* **WHAT THE TASK REQUIRES**: Which lines below contain the word "agent"? Copy each one.

* **ENTRIES SUPPLIED**:
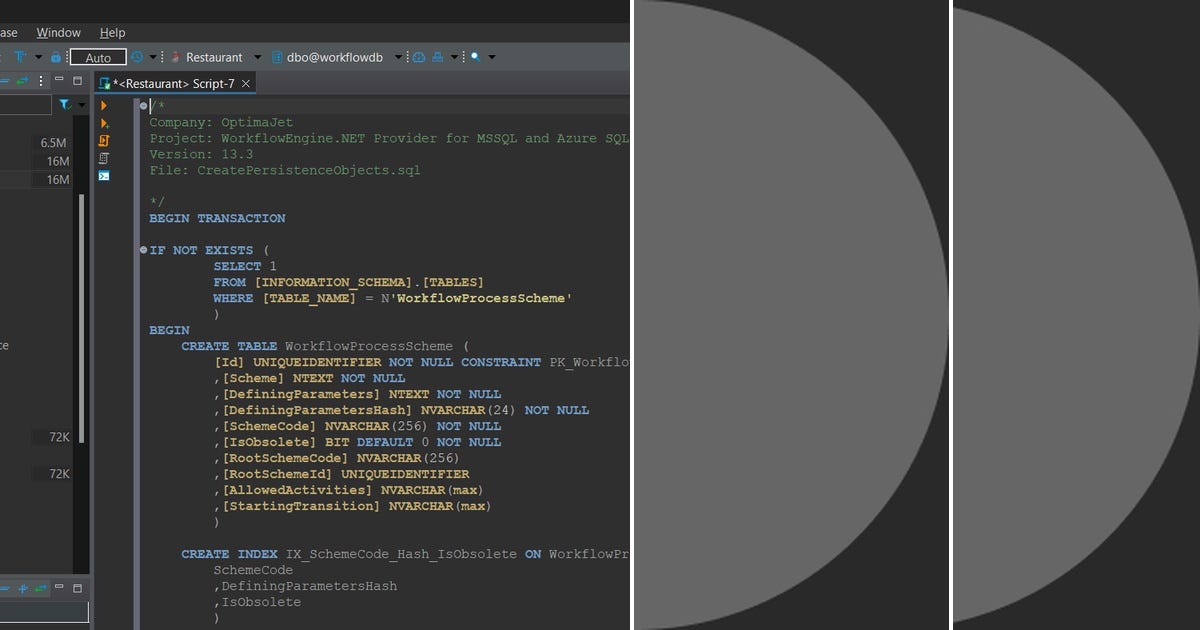Execute script in new session via play-plus icon

point(104,123)
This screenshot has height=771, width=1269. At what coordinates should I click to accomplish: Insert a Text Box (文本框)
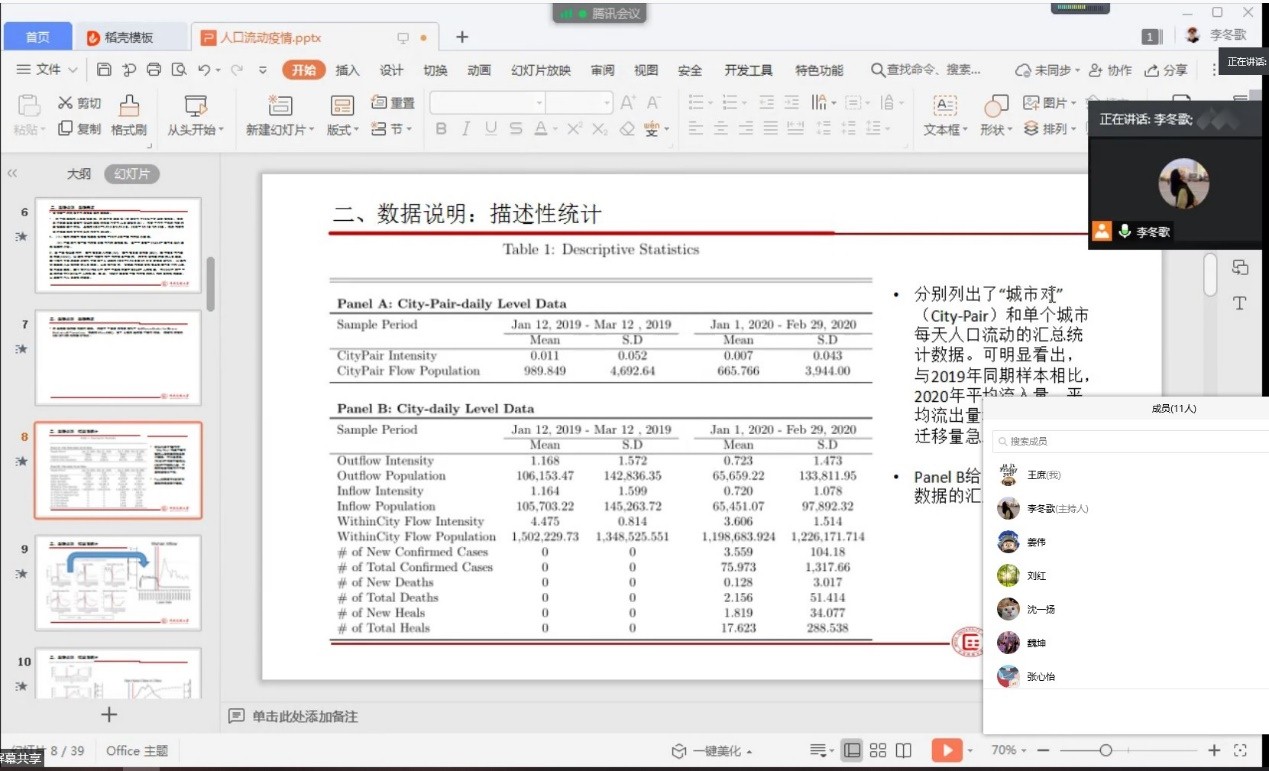pyautogui.click(x=944, y=106)
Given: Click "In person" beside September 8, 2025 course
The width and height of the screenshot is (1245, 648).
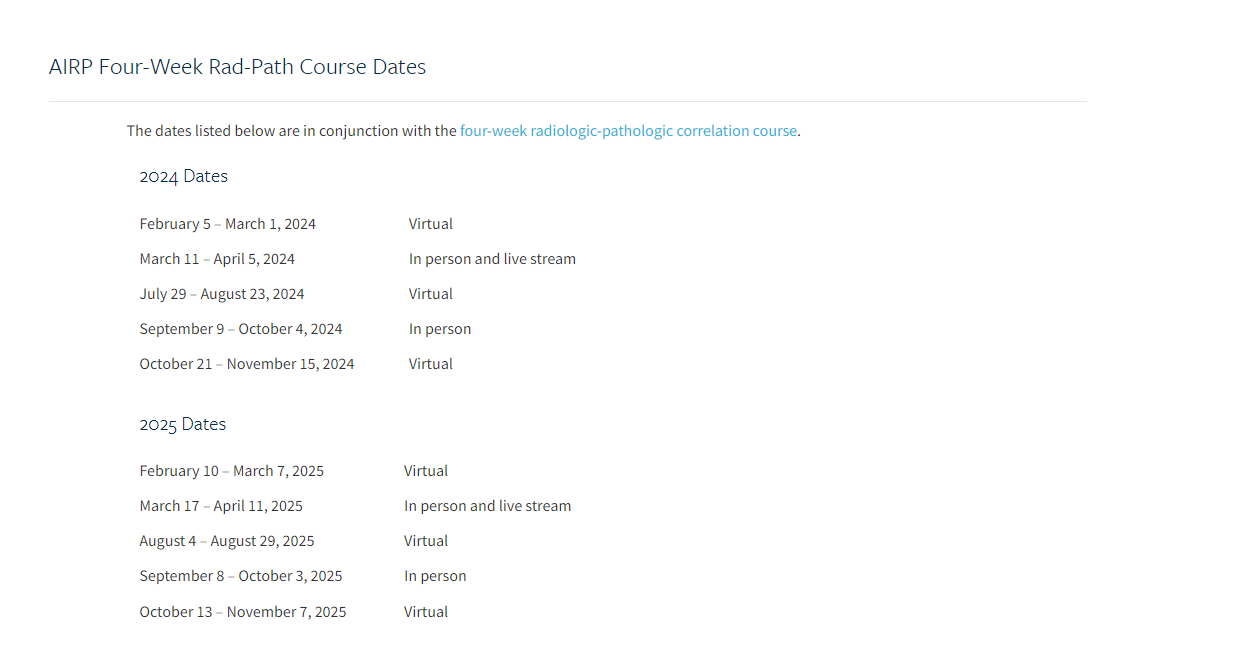Looking at the screenshot, I should click(x=435, y=576).
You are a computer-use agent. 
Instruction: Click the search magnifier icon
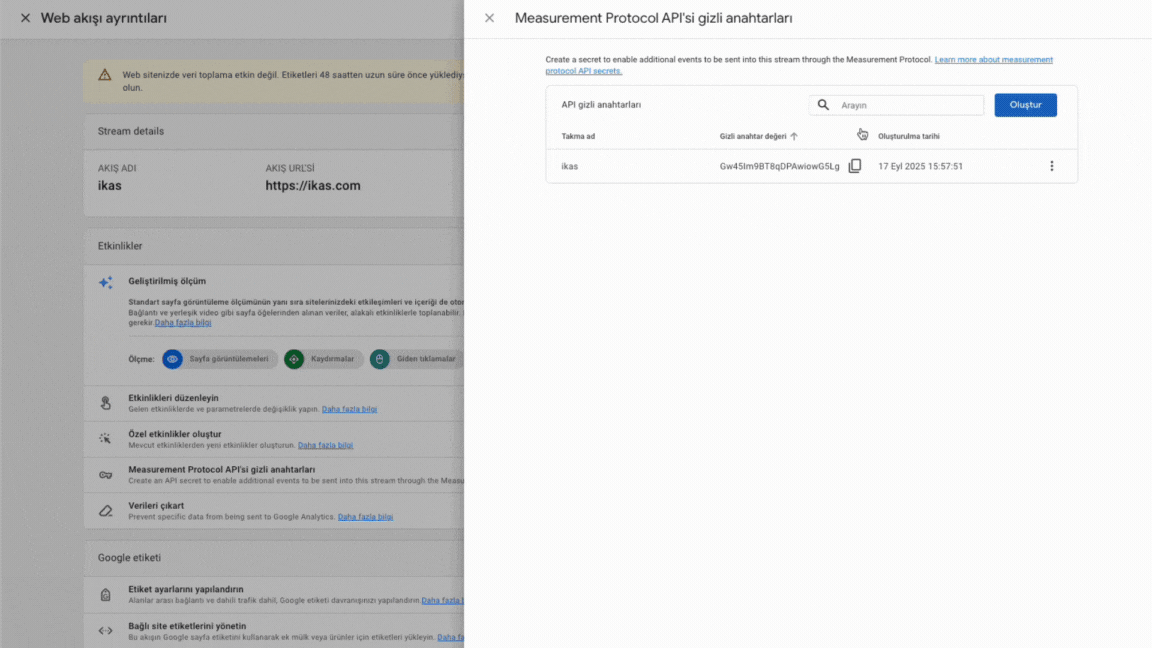pyautogui.click(x=823, y=105)
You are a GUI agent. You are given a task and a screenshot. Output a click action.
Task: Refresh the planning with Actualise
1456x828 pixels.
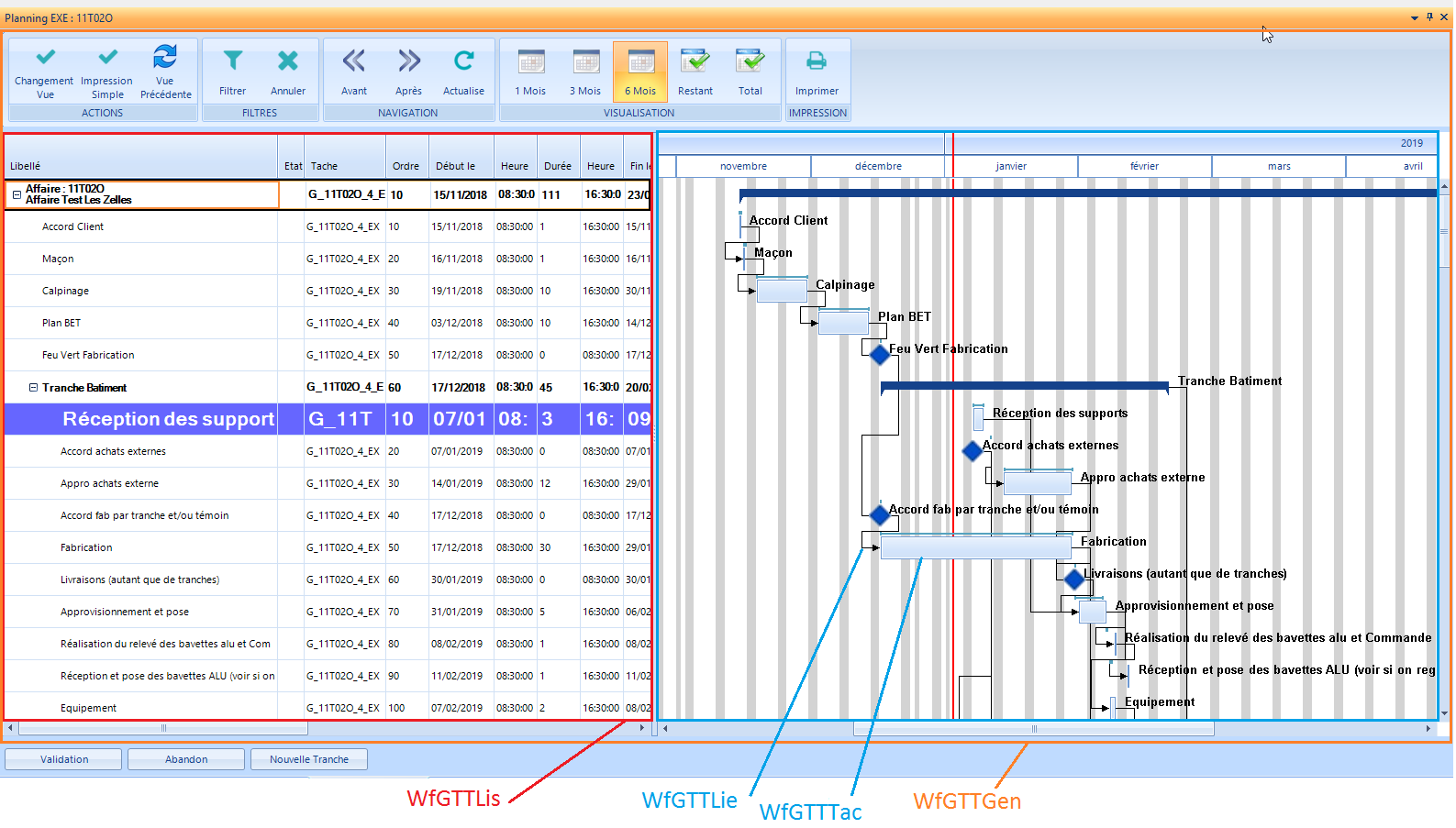click(463, 61)
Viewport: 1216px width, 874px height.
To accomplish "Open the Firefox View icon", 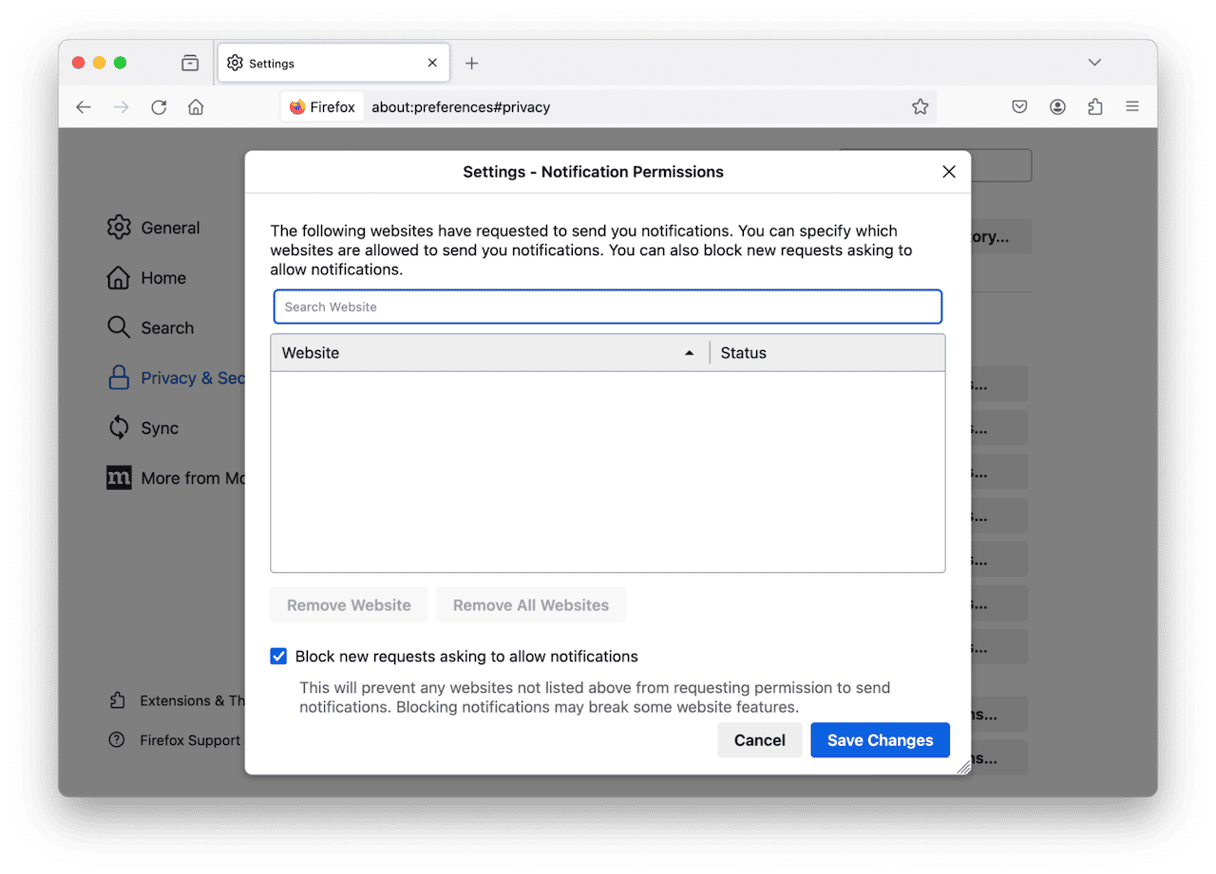I will pyautogui.click(x=190, y=63).
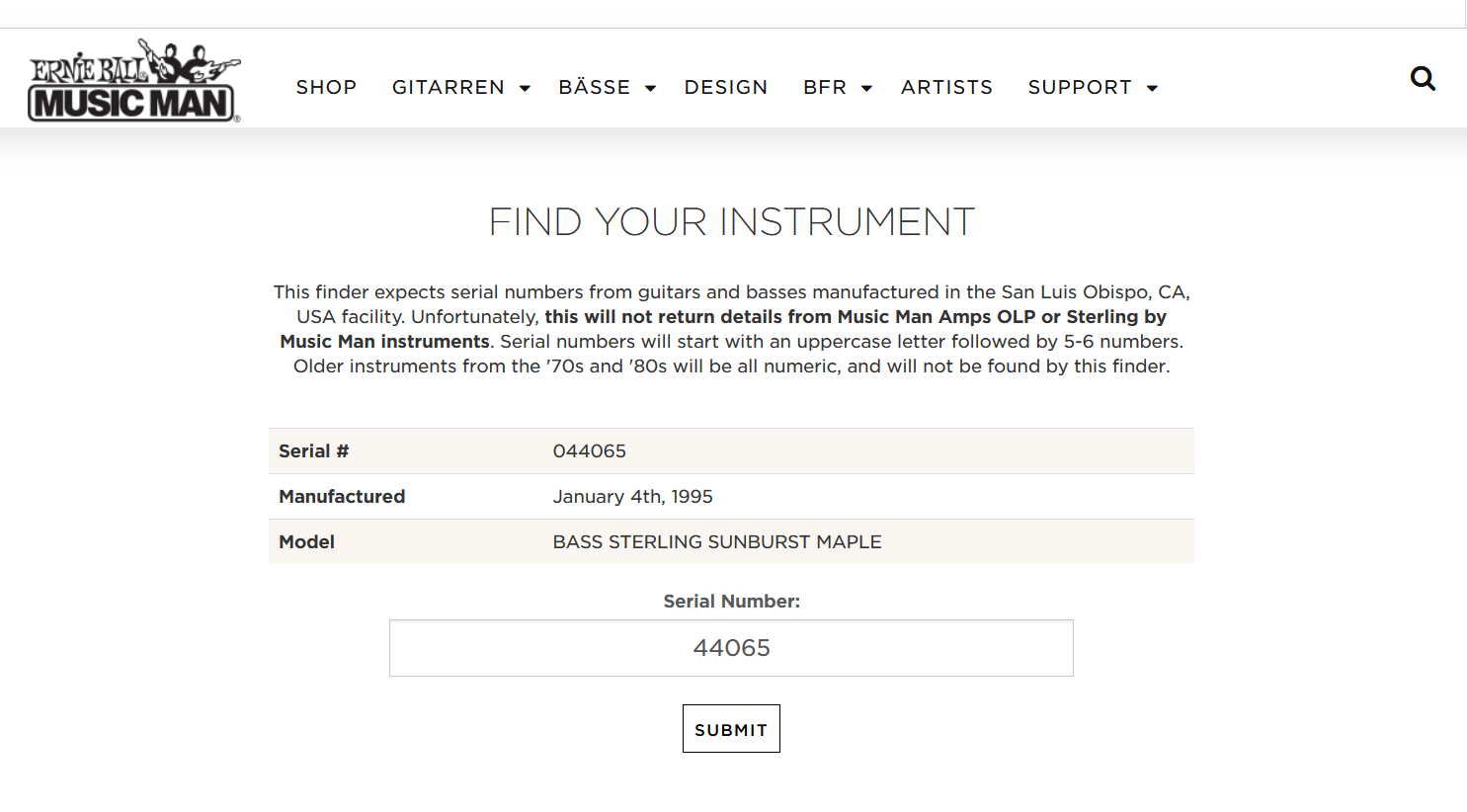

* **RESPONSE BOX**:
You are a computer-use agent. 
You are a GUI agent. You are given a task and a screenshot. Output a click action.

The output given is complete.